Task goal:
Retype exactly the lines from the one containing "Task: Open recent 视频转GIF shortcut" through the last line of the records below, including both, and leave out any pictures.

[Records from a data collection]

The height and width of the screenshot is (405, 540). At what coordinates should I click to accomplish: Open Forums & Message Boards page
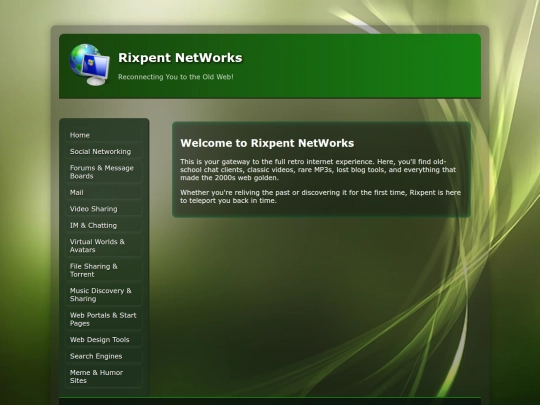point(104,172)
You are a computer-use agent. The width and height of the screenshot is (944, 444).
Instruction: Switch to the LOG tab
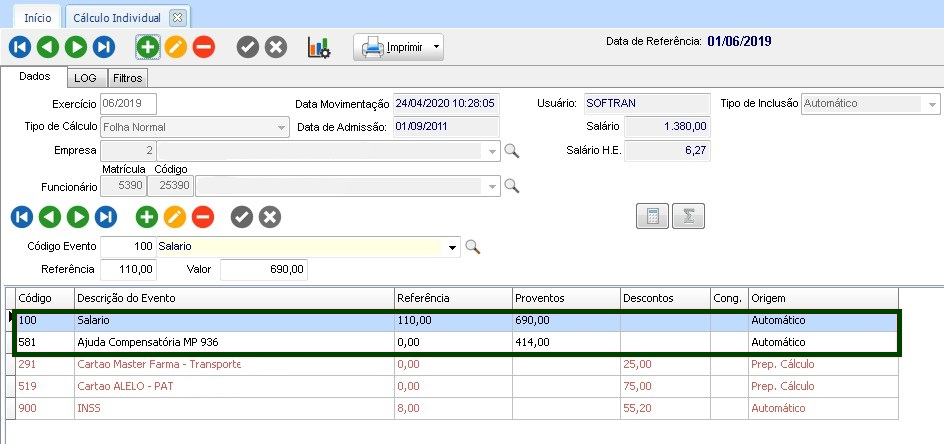[x=86, y=78]
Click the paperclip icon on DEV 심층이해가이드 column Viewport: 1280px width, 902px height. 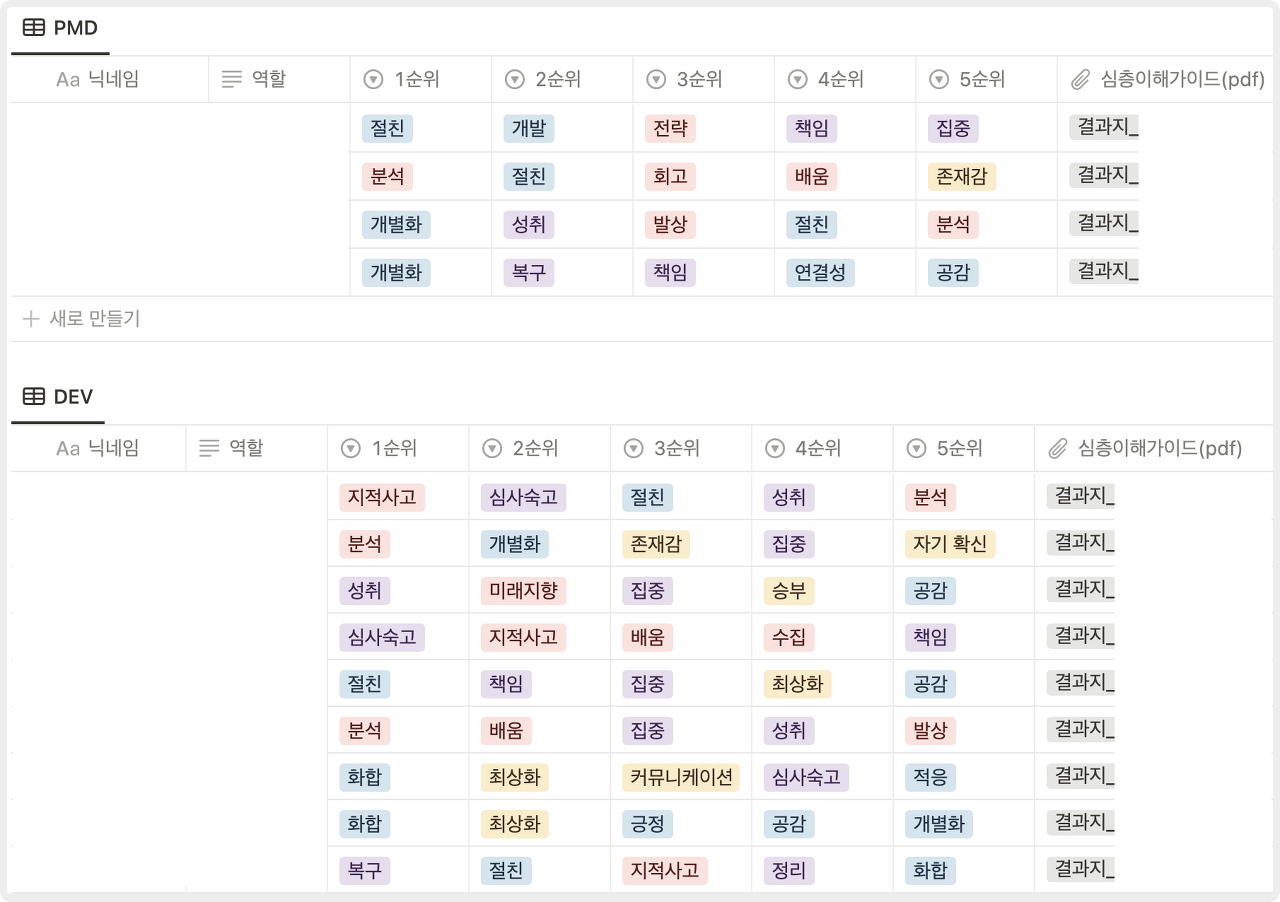pyautogui.click(x=1057, y=449)
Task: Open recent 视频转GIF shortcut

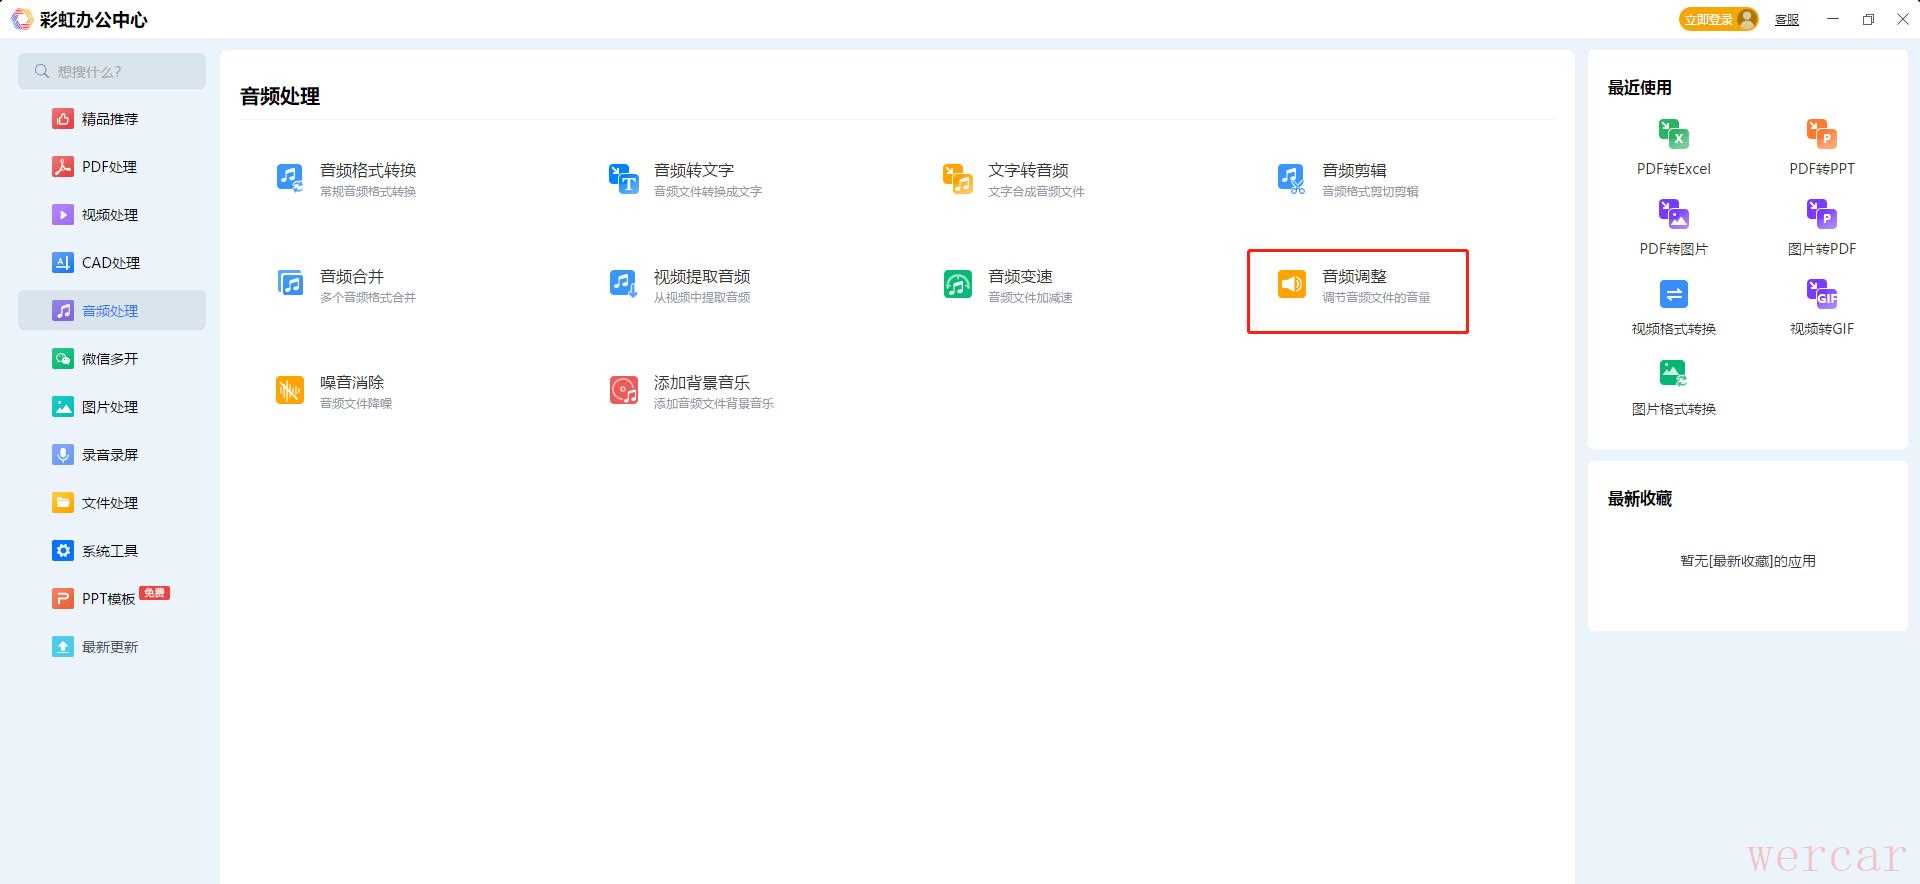Action: [1821, 295]
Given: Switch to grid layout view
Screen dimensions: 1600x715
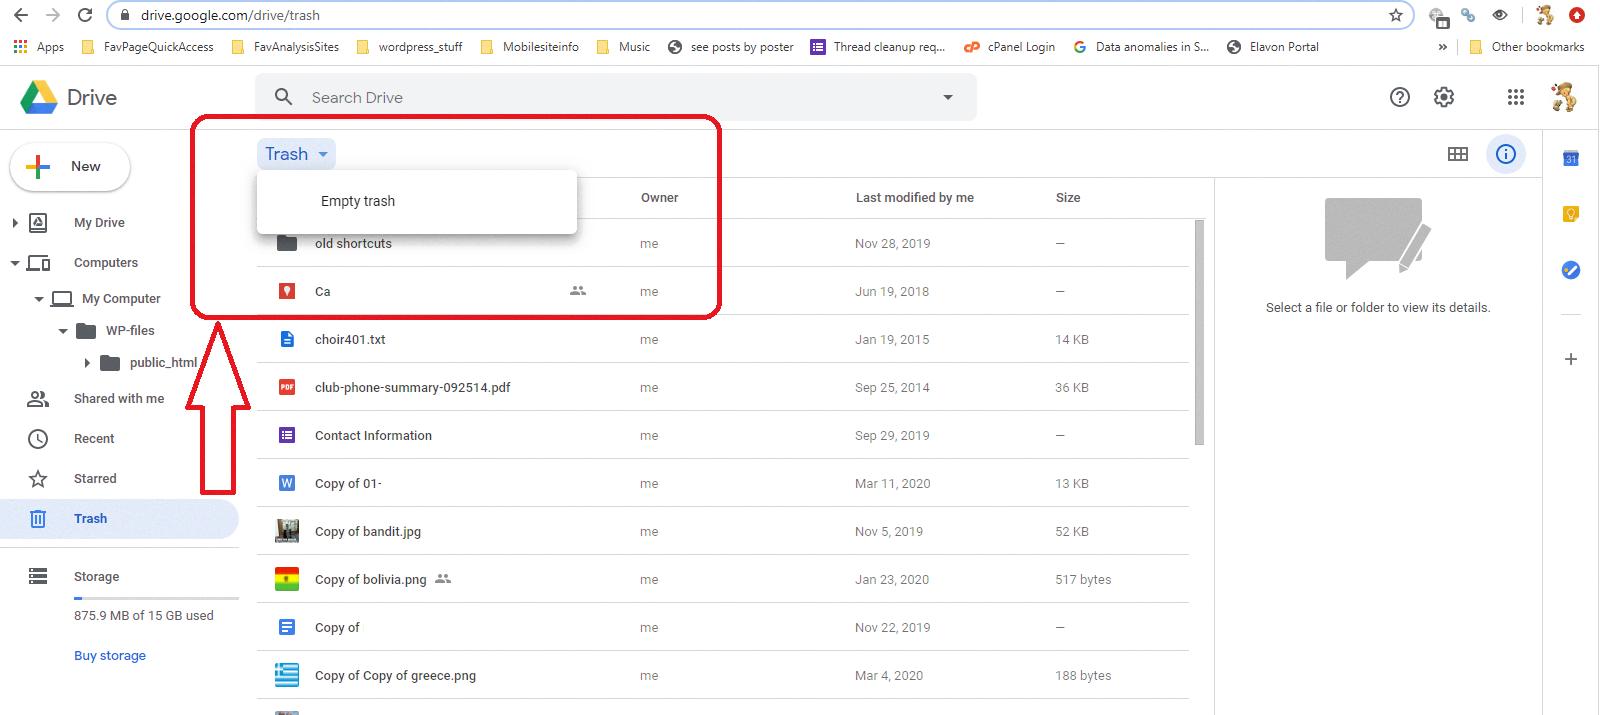Looking at the screenshot, I should click(1458, 154).
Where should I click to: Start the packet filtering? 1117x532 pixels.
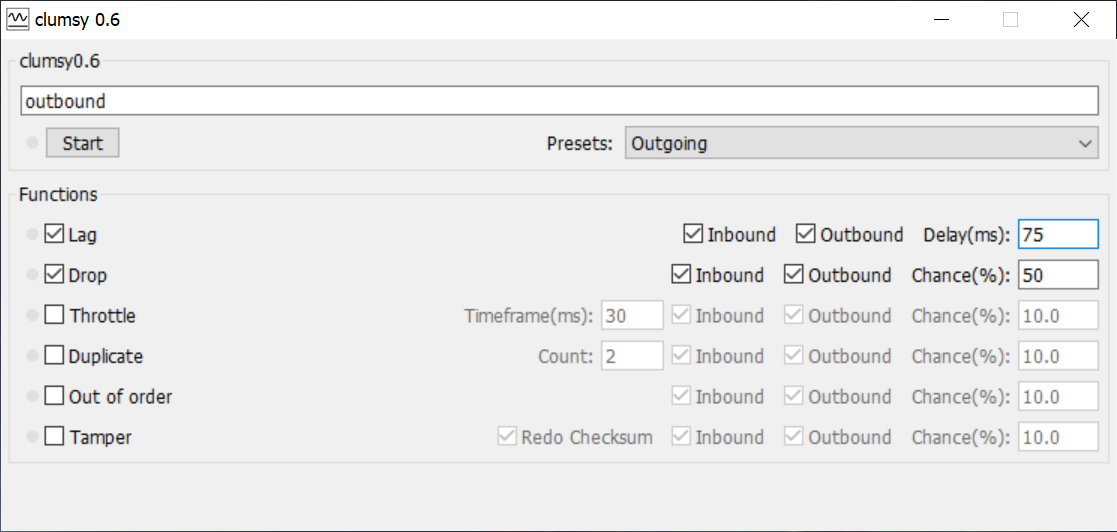click(83, 143)
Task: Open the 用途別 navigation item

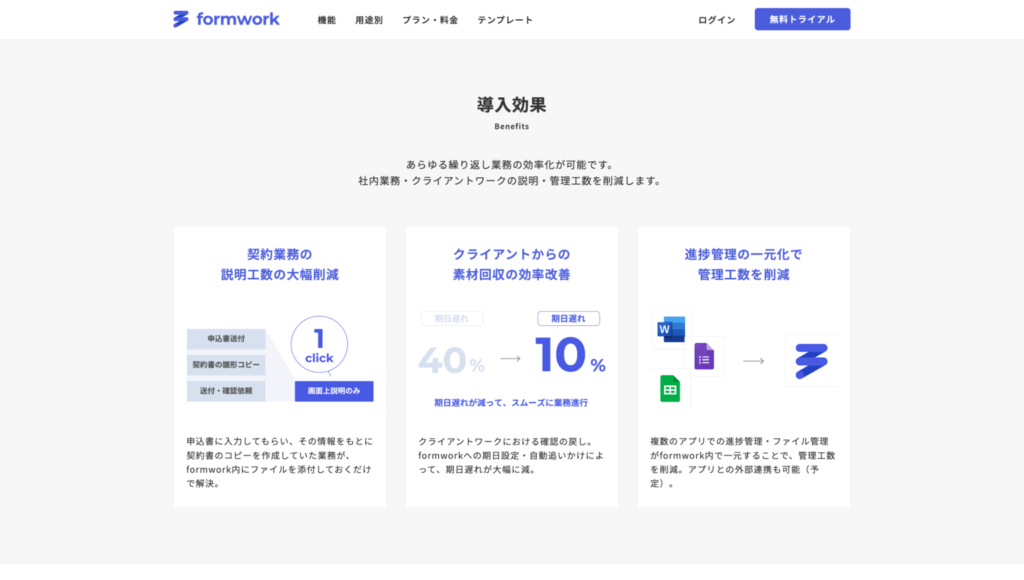Action: (x=369, y=20)
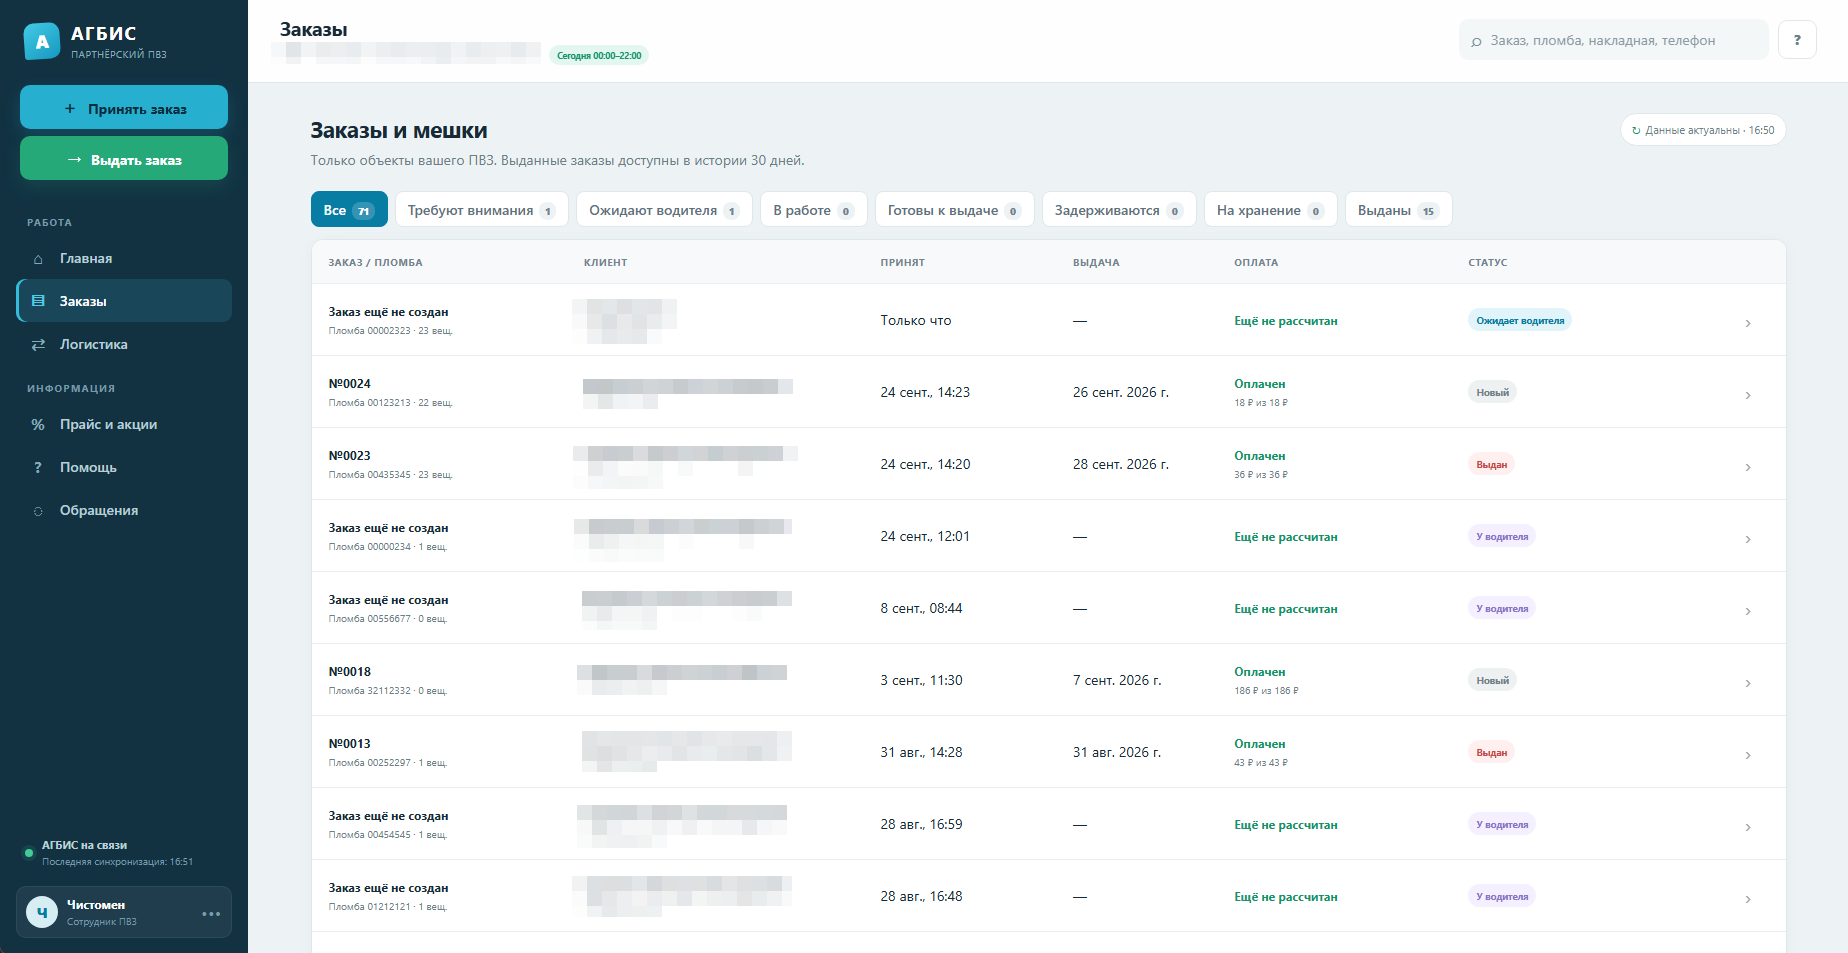Open the Помощь sidebar item
Screen dimensions: 1848x953
click(124, 467)
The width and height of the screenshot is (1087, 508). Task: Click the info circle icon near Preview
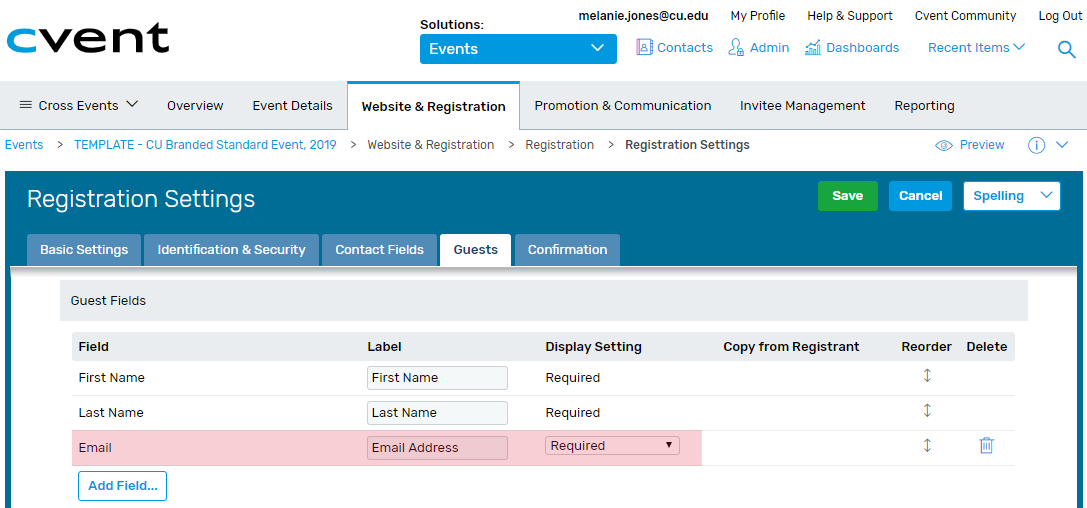tap(1036, 146)
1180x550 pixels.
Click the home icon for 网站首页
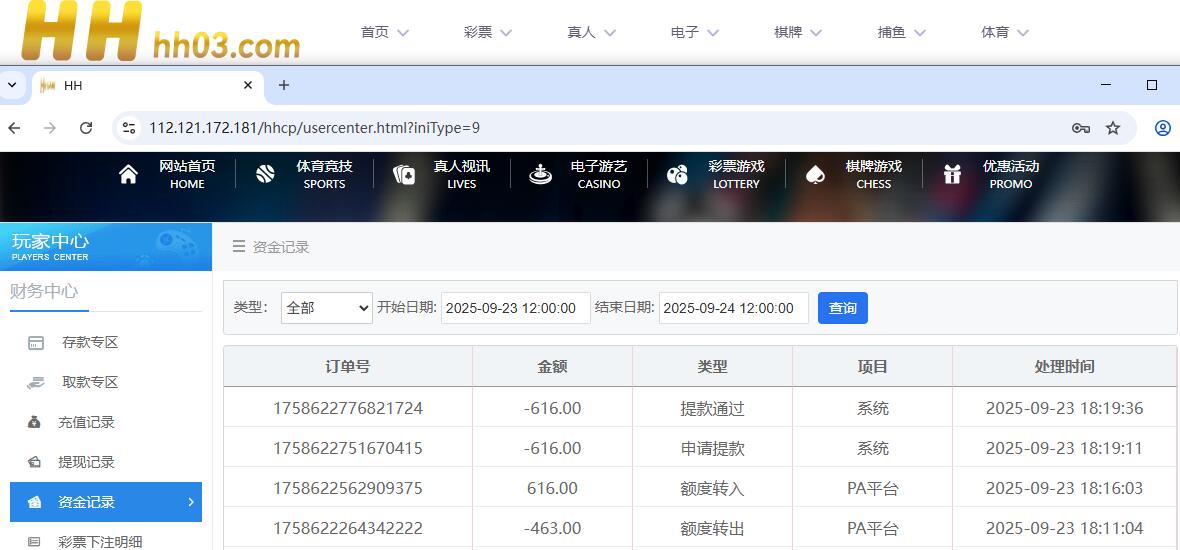point(128,175)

Exercise answer:
Task: Open recent 视频转GIF shortcut

Action: [1821, 295]
Given: Switch to grid layout view
Screen dimensions: 1600x715
Looking at the screenshot, I should click(1458, 154).
Where should I click to: Start the packet filtering? 1117x532 pixels.
click(83, 143)
Task: Open the 用途別 navigation item

Action: (x=369, y=20)
Open the Помощь sidebar item
Screen dimensions: 1848x953
click(124, 467)
The width and height of the screenshot is (1087, 508). Task: Click the info circle icon near Preview
tap(1036, 146)
1180x550 pixels.
Click the home icon for 网站首页
point(128,175)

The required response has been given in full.